Et pourtant, Pilate finit par céder à la pression de ceux qui voulaient que Jésus soit tué. Pourquoi? La seule réponse logique est que Pilate était une personne moralement faible, et au lieu de défendre la vérité, il ne se préoccupait que de lui-même et de son avenir. L'une des fausses accusations portées contre Jésus était qu'il voulait mener une révolte armée contre César et s'ériger en roi. Lorsque Pilate a essayé de libérer Jésus, les adversaires de Jésus n'ont cessé de crier : « Si vous laissez partir cet homme, vous n'êtes pas un ami de César » (Jean 19 :12). Craignant sa position, Pilate a cédé et a ordonné la mort de Jésus.

Pilate sera pour toujours un avertissement contre le fait de céder à la pression de la foule et de tourner le dos à Jésus. Et cela peut arriver beaucoup plus facilement que la plupart d'entre nous ne le pensent. Jésus a prévenu : « La porte est large et la route qui mène à la destruction est large, et beaucoup y entrent » (Matthieu 7 :13).

Quelle voie suivez-vous, la voie des foules et de Pilate, ou la voie du Christ ? Ne vous engagez pas sur la mauvaise voie, mais par la foi, consacrez votre vie à Jésus-Christ aujourd'hui. Lui seul pouvait dire : "Je suis le chemin, la vérité et la vie" (Jean 14:6).


Pourquoi Jésus a-t-il été crucifié ?

Une déclaration centrale dans les croyances chrétiennes traditionnelles est que Jésus a été crucifié «sous Ponce Pilate». Mais la majorité des chrétiens n'ont que le sens le plus vague de ce que l'expression représente, et la plupart des non-chrétiens ne peuvent probablement pas imaginer pourquoi c'est une partie intégrante de la foi chrétienne. « Crucifié sous Ponce Pilate » fournit à l'histoire de Jésus son lien le plus évident avec l'histoire humaine plus large. Pilate était une figure historique, le procureur romain de Judée auquel il faisait référence dans d'autres sources de l'époque et même mentionné dans une inscription trouvée sur le site de l'ancienne Césarée en Israël. Lier la mort de Jésus à Pilate représente l'insistance sur le fait que Jésus était une personne réelle, pas simplement une figure de mythe ou de légende. Plus que cela, la phrase communique également de manière concise certains détails assez importants de cet événement historique.

D'une part, la déclaration affirme que Jésus n'est pas simplement mort, il a été tué. C'était la mort d'un jeune homme dans la douleur et l'humiliation publique, pas une fin pacifique à une longue vie. De plus, ce n'était pas une action de foule. Jésus aurait été exécuté, non lynché, et par l'autorité gouvernementale dûment désignée de la Judée romaine.
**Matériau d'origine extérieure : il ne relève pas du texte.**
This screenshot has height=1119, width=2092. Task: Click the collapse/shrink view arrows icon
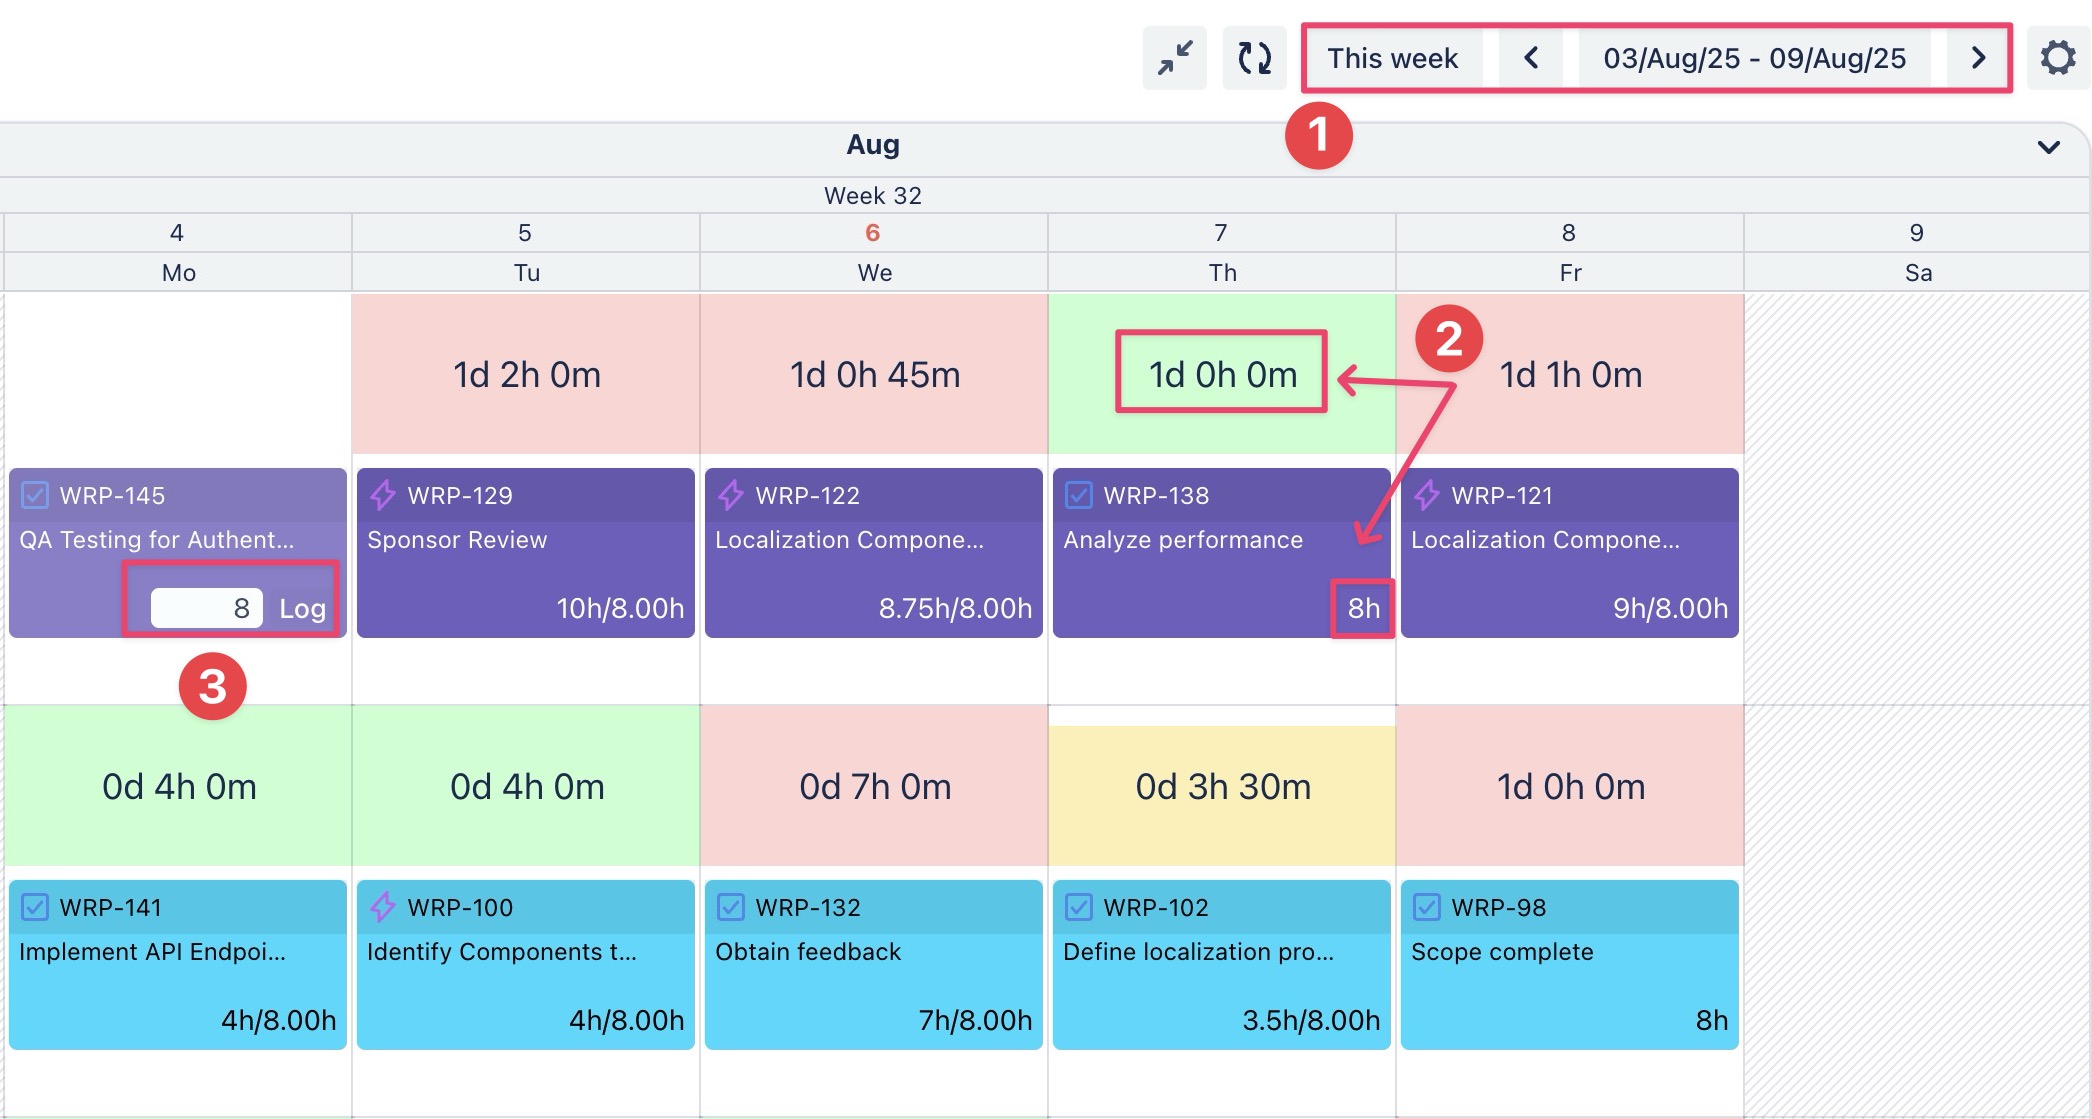pyautogui.click(x=1174, y=58)
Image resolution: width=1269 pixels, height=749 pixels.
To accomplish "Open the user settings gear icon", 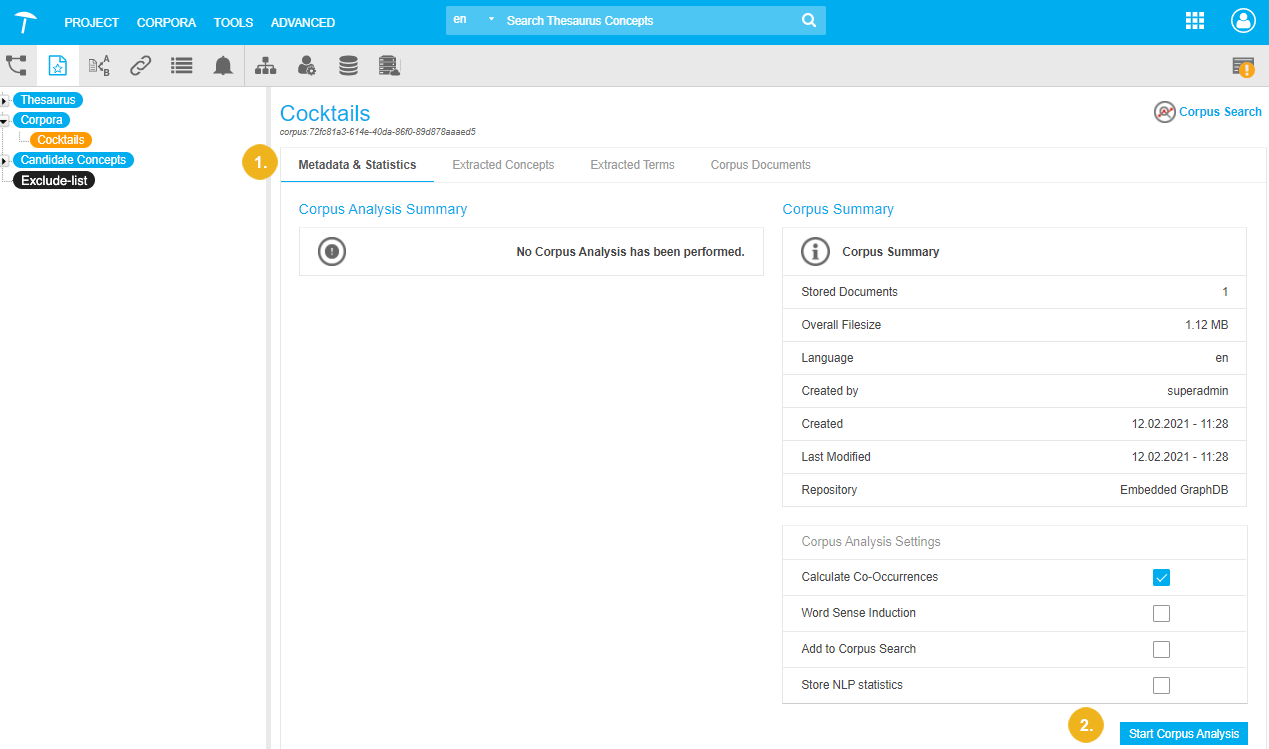I will [x=307, y=66].
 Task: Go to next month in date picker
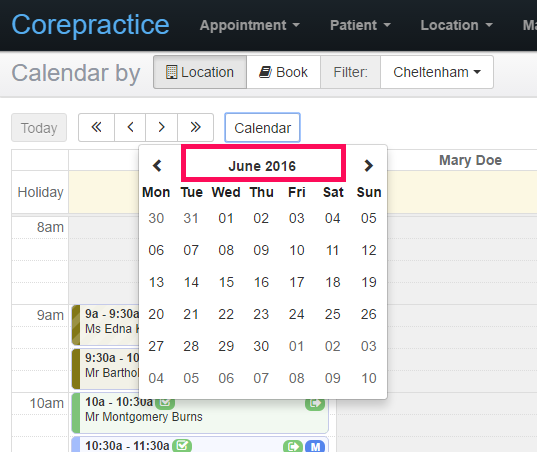coord(368,166)
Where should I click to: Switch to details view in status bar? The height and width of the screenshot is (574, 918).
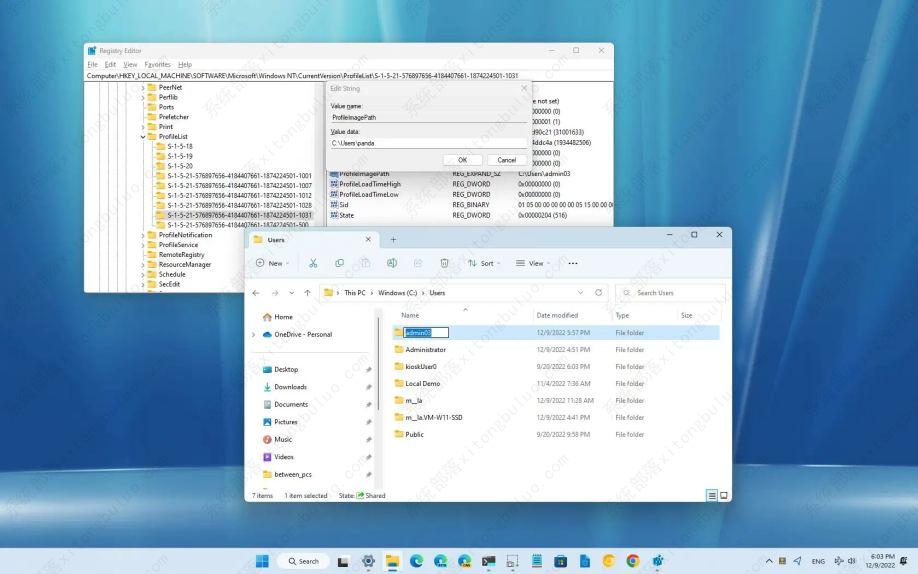(x=713, y=495)
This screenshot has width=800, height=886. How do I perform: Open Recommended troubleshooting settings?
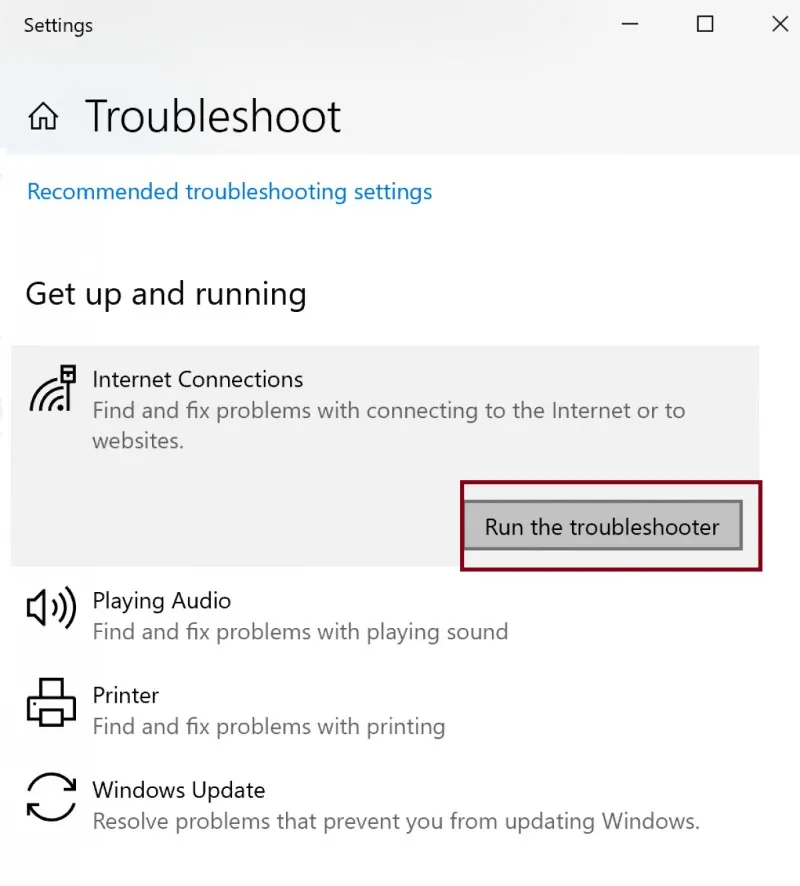[x=228, y=191]
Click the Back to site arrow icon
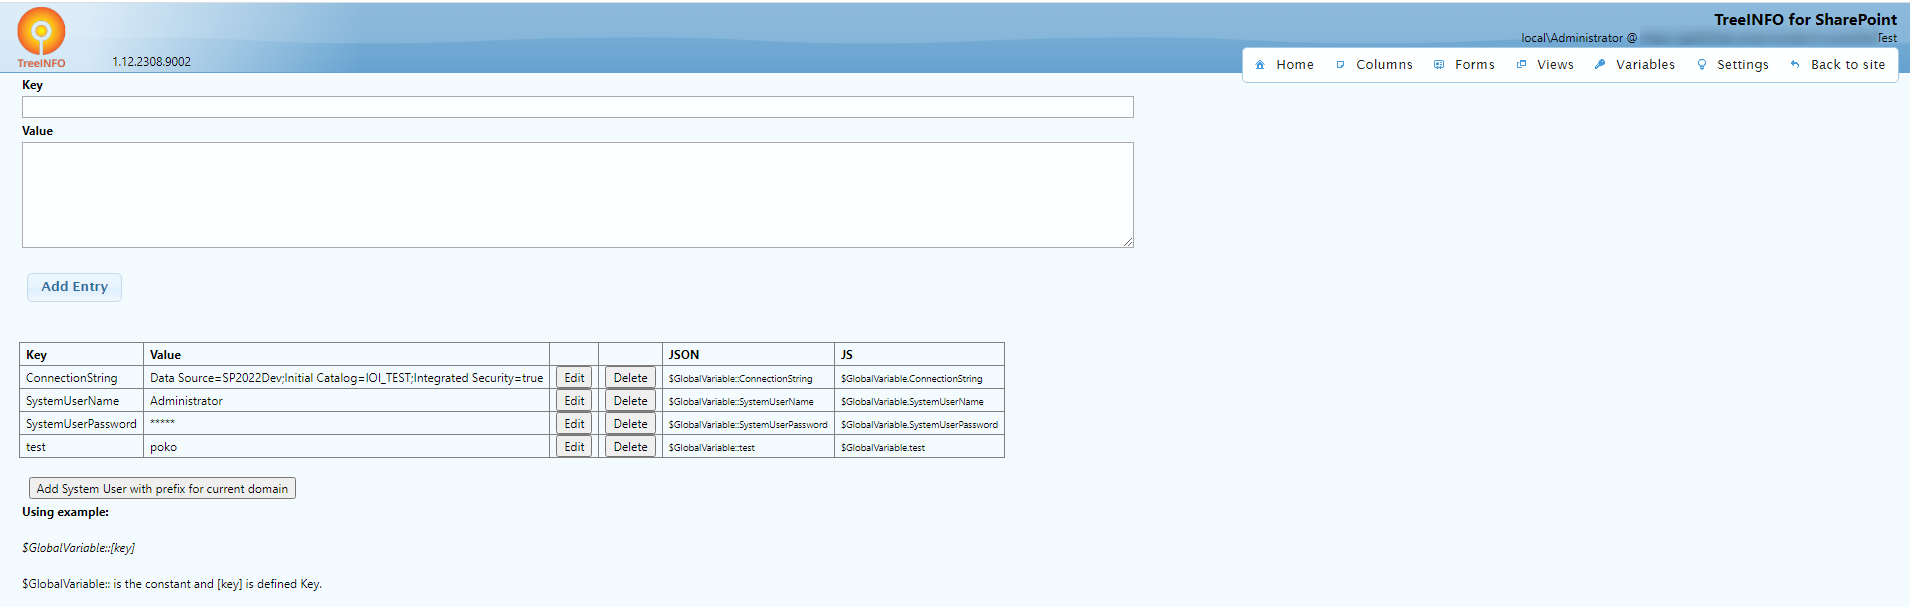This screenshot has height=607, width=1910. click(x=1795, y=65)
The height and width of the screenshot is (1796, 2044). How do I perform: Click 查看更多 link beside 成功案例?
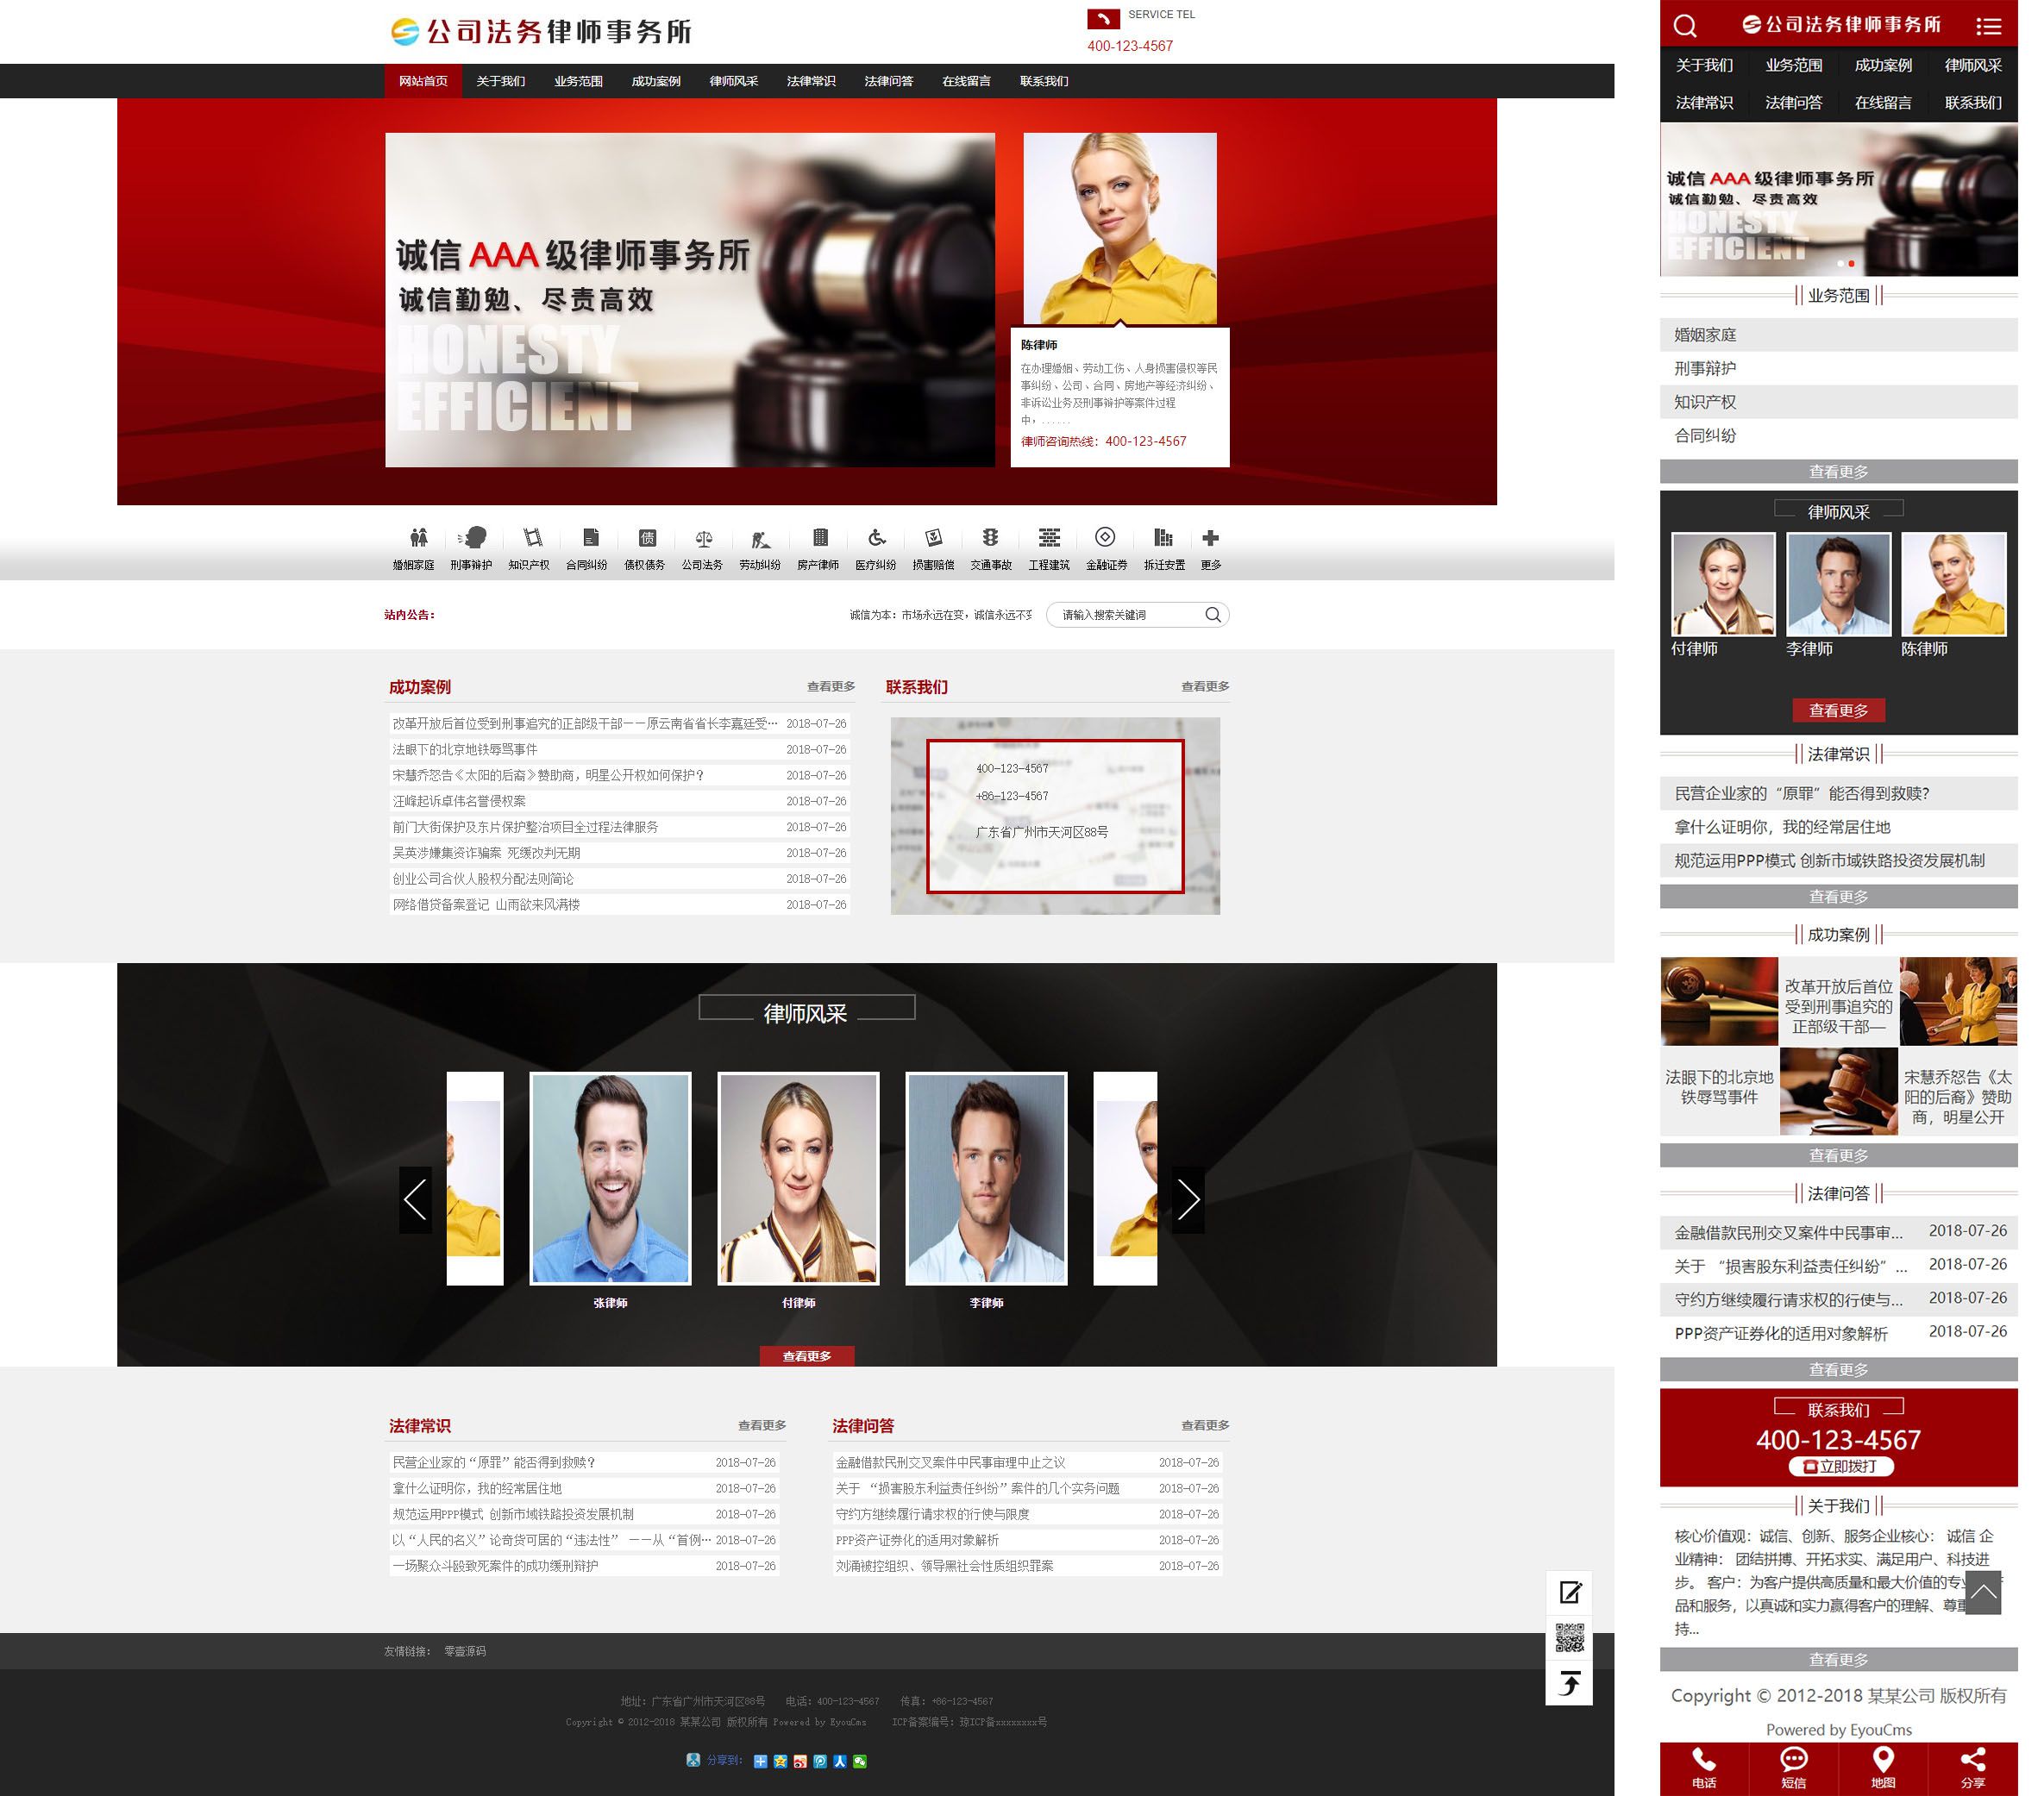830,686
Il y eut une sorte d'audience, et le fonctionnaire responsable de l'ordre civil et de la paix et de la justice romaines condamna Jésus. Cela signifie que Pilate a trouvé quelque chose de si grave qu'il justifie la peine de mort.

Mais c'était aussi une forme particulière de peine de mort. Les Romains disposaient d'un assortiment de moyens pour effectuer une exécution judiciaire, certains, comme la décapitation, étaient plus rapides et moins douloureux que la crucifixion. La mort par crucifixion était réservée à des crimes particuliers et à des classes particulières. Ceux qui avaient la citoyenneté romaine appropriée étaient censés être à l'abri de la crucifixion, bien qu'ils puissent être exécutés par d'autres moyens. La crucifixion était généralement considérée comme non seulement terriblement douloureuse, mais aussi comme la mort la plus honteuse. Essentiellement, il était réservé à ceux qui étaient perçus comme levant la main contre la domination romaine ou à ceux qui, d'une autre manière, semblaient défier l'ordre social - par exemple, les esclaves qui attaquaient leurs maîtres et les insurgés, tels que les nombreux Juifs crucifiés par Le général romain Vespasien dans la rébellion juive de 66-72.

Ainsi, le crime le plus probable pour lequel Jésus a été crucifié est reflété dans le récit des évangiles de l'accusation attachée à la croix de Jésus : « Roi des Juifs ». C'est-à-dire que soit Jésus lui-même a prétendu être le messie royal juif, soit ses disciples ont émis cette affirmation. Ce serait bien de se faire crucifier par les Romains.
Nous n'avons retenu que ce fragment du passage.